Un film qui est instrumentalisé de toute part, et de cette manière, perd son utilité parce qu’il n’a pas eu le bénéfice de la clarté.
Et pourtant le film joue la carte de la précision froide et factuelle, tout en avouant s’accommoder de quelques réalités. Donc cette ambiguïté introduit un doute, des interprétations. C’est son échec sur le fond. Parce qu’au final, sa posture de neutralité montre son manque de point de vue. Ca en fait un objet malheureusement maladroit, alors que je pense que les intentions de son auteur sont louables.
Mais le film n’est pas islamophobe, et c’est lui faire un mauvais procès que de l'affirmer. La société est si fracturée qu'on est plus capable d'analyser froidement un film, sans lui prêter les pires des intentions. Parce que l’islam n’est pas au cœur de sa critique. Il n'est à aucun moment le sujet. Surtout pas dans sa représentation.

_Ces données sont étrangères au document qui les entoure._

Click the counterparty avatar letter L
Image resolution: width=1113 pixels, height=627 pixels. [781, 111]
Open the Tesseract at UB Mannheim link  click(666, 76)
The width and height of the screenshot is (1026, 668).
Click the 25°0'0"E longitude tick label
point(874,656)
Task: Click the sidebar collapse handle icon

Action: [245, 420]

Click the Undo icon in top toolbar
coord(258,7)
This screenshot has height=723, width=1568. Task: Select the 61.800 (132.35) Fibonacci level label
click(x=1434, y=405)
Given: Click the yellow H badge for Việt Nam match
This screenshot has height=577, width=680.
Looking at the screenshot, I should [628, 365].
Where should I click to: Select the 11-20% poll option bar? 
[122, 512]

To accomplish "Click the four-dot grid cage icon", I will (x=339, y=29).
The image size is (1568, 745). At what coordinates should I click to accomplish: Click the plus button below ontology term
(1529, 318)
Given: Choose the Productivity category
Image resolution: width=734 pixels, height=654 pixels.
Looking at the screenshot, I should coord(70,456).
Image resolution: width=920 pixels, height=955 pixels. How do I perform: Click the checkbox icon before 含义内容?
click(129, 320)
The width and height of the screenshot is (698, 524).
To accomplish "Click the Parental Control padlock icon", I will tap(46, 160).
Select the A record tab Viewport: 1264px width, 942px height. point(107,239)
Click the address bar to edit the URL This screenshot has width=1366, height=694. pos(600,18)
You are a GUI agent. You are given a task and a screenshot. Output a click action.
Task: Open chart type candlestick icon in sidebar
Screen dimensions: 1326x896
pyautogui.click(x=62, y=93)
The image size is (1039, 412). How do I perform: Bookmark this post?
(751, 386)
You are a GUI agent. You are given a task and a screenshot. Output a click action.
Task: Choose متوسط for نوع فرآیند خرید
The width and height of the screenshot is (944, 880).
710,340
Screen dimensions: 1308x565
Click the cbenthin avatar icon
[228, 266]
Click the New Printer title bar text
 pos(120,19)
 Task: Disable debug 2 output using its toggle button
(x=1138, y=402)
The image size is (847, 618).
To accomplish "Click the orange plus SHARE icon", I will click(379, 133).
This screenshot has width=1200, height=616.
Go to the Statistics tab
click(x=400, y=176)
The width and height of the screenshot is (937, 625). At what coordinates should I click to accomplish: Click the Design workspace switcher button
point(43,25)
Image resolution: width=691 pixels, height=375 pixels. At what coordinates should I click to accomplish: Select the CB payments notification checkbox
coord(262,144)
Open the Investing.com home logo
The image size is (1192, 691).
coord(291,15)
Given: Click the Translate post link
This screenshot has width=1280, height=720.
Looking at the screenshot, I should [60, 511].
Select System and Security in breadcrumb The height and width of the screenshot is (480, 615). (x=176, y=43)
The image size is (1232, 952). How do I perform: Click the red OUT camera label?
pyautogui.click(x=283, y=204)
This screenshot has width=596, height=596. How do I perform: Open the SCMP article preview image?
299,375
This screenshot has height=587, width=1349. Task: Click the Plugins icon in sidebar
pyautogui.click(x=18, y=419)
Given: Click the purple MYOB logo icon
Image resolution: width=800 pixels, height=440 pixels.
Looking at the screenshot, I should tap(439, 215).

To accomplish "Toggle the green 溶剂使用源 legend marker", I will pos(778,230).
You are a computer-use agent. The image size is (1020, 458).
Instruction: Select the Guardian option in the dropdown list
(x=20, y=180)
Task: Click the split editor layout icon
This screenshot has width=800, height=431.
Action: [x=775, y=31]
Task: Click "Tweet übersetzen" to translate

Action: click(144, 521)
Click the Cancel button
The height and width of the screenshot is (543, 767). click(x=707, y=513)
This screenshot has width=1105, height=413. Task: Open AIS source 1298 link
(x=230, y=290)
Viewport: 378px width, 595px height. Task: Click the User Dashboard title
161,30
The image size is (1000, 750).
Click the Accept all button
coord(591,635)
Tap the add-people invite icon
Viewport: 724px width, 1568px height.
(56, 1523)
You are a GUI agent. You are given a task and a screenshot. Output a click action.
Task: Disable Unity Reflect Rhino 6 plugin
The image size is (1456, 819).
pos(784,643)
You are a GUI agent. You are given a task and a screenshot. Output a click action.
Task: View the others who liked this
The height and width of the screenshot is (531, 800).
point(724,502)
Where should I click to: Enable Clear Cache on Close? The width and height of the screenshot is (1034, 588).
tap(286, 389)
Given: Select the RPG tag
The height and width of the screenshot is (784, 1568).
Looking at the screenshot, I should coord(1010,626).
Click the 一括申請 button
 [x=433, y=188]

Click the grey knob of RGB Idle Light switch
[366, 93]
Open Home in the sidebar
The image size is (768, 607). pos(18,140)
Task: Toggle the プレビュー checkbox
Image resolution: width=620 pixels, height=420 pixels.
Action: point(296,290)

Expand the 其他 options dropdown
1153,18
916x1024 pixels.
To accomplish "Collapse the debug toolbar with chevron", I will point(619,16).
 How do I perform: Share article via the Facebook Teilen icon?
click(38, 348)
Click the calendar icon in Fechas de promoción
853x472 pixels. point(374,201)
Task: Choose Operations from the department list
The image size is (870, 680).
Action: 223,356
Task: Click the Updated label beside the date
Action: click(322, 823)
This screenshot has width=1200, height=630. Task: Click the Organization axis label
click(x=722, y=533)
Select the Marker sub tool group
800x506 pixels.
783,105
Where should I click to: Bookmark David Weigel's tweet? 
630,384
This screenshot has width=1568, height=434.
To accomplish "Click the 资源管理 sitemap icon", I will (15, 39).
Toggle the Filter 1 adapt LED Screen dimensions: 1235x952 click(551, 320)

Le cœur de son récit, c’est la prolifération du mensonge, l’abandon, la défaillance. Là encore, il n'est pas parfait dans sa manière de narrer, mais c'est ce que le film raconte.
Et son seul salut, c’est de rappeler l’essentiel : entretenir la mémoire d'une personne qui ne faisait que son devoir et ne jamais céder face à l’obscurantisme. Plus jamais ça.